A grande imprensa e o Estado vem praticando uma narrativa policial e uma ladainha moral que tenta esvaziar o sentido político de uma manifestação popular legítima que emerge da falta de credibilidade nas instituições ditas democráticas. A agressividade nas ruas tem um alvo que parece ser bem definido e um recado a ser dado. Apesar de não passarem nem perto da pauta dos grandes jornais, os componentes de luta anticapitalista estão mais que evidentes. Parece que é algo sobre o quê não se pode falar, pode ser perigoso demais despertar pensamentos tão incendiários. As pessoas desejam participar mais da construção política da cidade e são marginalizadas de maneira sorrateira, sem sequer serem ouvidas. A pressão aumenta e o que entornou nas ruas foi o transbordamento de um descontentamento geral, os milhares que estão ocupando os espaços públicos representam muito mais o povo como um todo do que os que se dizem seus representantes legais. Mas a questão não é mais essa, que envolve representar ou não. É tempo de se apresentar, se tornar presente e reconquistar o que é público, o que é de todos.

Pacíficos e não pacíficos estão ali, juntos, na multidão. Criminalizar é identificar, personalizar e podem criminalizar um indivíduo, mas não a multidão. Não se trata de promover destruição, é sempre muito mais importante construir afirmativamente e fortalecer redes e atitudes criativas. Por outro lado, a agressividade não surpreende, como reação tanto à violência policial oficial e à paisana (P2) quanto à apatia fleumática e disciplinada que aceita a servidão voluntária do mundo moderno passivamente. As pessoas estão na rua por terem a percepção de que são enganadas, roubadas e exploradas. Sabem que produzem a riqueza que é expropriada por diversos meios: sistema financeiro, Estado, e megacorporações que dominam os mercados. Mais adequado seria perguntar: Por que não fizeram isso antes? Mas os entrevistados ou os que recebem o close das câmeras comentados por um especialista em segurança são os  atos e indivíduos criminalizados, ao invés dos cortejos de desempregados, precariados, revoltados com as remoções, vítimas de violência policial, indignados em geral.

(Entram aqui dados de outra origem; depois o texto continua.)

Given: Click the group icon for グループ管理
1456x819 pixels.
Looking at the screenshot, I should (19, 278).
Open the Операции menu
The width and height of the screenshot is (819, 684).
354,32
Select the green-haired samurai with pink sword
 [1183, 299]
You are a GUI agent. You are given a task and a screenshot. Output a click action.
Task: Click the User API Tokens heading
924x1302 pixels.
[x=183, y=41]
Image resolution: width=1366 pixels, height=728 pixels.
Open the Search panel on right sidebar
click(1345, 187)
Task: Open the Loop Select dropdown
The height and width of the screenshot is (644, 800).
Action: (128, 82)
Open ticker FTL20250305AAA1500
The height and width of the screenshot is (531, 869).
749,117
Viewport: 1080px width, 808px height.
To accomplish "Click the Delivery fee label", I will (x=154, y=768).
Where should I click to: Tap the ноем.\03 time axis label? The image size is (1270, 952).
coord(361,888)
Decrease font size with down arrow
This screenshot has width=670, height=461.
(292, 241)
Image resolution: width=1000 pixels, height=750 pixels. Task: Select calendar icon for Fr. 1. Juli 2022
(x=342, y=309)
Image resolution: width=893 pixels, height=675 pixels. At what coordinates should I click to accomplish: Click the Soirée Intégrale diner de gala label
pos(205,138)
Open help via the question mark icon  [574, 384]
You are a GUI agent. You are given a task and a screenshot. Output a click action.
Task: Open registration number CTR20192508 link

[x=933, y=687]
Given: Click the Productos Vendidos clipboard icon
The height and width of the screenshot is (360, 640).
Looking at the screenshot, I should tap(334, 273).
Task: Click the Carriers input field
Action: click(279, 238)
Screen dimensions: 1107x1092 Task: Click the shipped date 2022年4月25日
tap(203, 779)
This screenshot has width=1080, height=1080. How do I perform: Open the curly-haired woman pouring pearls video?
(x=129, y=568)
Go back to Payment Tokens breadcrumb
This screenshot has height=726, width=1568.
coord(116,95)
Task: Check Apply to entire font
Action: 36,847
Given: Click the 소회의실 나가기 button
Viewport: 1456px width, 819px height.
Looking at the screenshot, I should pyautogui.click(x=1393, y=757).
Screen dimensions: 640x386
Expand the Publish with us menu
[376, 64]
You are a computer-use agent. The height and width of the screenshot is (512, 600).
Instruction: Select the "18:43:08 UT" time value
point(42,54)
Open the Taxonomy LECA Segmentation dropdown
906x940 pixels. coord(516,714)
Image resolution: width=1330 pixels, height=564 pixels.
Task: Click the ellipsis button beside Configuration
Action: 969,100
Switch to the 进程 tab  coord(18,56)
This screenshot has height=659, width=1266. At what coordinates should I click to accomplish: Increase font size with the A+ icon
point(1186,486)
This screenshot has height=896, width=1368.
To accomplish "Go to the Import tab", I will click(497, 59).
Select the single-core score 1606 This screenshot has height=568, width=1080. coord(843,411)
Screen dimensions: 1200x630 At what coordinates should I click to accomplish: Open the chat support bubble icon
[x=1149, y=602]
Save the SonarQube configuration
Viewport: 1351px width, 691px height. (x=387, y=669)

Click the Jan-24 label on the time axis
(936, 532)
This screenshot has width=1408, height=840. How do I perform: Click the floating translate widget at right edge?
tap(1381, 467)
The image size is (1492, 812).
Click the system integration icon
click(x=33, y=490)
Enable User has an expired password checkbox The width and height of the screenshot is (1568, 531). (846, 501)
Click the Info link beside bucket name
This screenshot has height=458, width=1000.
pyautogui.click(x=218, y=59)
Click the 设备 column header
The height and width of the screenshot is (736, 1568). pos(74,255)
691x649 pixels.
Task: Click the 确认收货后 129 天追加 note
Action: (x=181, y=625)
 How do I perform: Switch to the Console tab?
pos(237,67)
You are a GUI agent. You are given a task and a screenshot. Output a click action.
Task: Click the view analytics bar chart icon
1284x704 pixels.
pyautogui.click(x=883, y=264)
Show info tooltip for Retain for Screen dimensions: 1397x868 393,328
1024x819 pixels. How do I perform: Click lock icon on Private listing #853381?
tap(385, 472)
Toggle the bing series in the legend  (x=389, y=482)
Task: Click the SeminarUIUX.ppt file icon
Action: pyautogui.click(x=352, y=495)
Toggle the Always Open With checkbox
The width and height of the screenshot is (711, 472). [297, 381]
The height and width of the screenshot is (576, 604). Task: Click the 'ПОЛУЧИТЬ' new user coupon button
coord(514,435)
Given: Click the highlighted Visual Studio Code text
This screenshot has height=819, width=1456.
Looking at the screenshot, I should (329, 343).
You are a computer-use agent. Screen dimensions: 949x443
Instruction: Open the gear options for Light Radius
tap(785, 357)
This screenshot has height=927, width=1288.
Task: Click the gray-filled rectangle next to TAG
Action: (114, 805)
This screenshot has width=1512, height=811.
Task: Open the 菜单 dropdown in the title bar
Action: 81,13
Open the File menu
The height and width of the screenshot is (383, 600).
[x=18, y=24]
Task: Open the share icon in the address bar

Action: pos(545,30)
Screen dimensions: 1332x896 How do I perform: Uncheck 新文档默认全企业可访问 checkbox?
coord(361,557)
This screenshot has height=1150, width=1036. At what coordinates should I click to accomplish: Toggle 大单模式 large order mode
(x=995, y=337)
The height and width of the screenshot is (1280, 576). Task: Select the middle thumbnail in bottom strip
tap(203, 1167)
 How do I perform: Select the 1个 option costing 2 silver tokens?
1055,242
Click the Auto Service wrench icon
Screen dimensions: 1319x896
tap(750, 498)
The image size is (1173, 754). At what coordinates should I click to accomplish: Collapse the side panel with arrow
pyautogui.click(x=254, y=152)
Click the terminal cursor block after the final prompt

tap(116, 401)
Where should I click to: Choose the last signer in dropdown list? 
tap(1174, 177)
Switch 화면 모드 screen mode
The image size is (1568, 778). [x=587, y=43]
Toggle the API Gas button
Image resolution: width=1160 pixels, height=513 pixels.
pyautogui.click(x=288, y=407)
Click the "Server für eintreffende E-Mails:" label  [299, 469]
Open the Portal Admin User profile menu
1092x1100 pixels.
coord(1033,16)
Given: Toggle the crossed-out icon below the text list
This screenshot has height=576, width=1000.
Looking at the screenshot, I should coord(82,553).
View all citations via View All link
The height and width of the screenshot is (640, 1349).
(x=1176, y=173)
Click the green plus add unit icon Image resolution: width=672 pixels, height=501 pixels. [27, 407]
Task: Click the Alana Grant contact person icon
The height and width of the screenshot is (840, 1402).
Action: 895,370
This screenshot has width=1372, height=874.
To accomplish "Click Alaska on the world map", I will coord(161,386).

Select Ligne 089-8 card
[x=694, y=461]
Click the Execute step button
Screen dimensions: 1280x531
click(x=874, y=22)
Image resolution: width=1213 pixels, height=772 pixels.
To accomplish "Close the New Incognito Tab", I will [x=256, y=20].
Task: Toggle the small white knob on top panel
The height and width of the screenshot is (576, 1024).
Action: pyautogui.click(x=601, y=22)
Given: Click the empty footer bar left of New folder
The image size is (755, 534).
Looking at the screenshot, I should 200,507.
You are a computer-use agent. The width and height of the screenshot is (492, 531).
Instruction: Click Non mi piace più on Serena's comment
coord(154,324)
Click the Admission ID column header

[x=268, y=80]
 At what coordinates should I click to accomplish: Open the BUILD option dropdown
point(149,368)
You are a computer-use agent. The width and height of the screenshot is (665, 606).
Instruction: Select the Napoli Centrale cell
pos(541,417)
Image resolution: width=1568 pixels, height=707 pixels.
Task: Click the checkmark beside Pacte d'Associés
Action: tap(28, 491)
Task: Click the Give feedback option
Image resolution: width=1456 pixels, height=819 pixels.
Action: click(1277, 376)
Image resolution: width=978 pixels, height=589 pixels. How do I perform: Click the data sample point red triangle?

Despolitizar e criminalizar: o Estado policial é o clichê neoliberal mais grotesco. Sua reprodução só é possível através das narrativas simplistas e dicotômicas veiculadas pelo quarto poder. As mídias de comunicação de massa são dominadas por apenas seis famílias no Brasil e alguns políticos são donos de redistribuidoras de sinal (Sarney e Jader Barbalho, por exemplo). Enquanto eles omitem os fatos e repetem mentiras tantas vezes para parecer verdade, as assembleias estão se organizando. O que está acontecendo é perturbador para eles e é claro que o governo e a mídia dão as mãos pela manutenção do status quo da democracia representativa e pelo oligopólio nas comunicações. Vão se defender contra qualquer coisa nova que ameace seu poder constituído. A mudança tem que ser radical, é um conflito entre o poder popular instituinte e o poder estatal instituído. Quem não quer dialogar? A discussão política está na mesa que foi posta pelo povo, mas está capturada e não dá para discutir boletim policial. Mas transformação política certamente dá. No entanto nem o governo e nem a mídia está colocando em pauta. Não há como estancar a ferida enquanto a faca ainda corta a carne de todos nós. O aumento do custo de vida, a violência do Estado, o desespero da dívida, a volta para casa que exaure o corpo no transporte caro demorado e ruim, quando a alma já foi roubada pela produção do dia, tudo isso não tem a cara dos vândalos, é o capitalismo e o controle administrativo da produção vital que tem nos roubado o sono e os sonhos.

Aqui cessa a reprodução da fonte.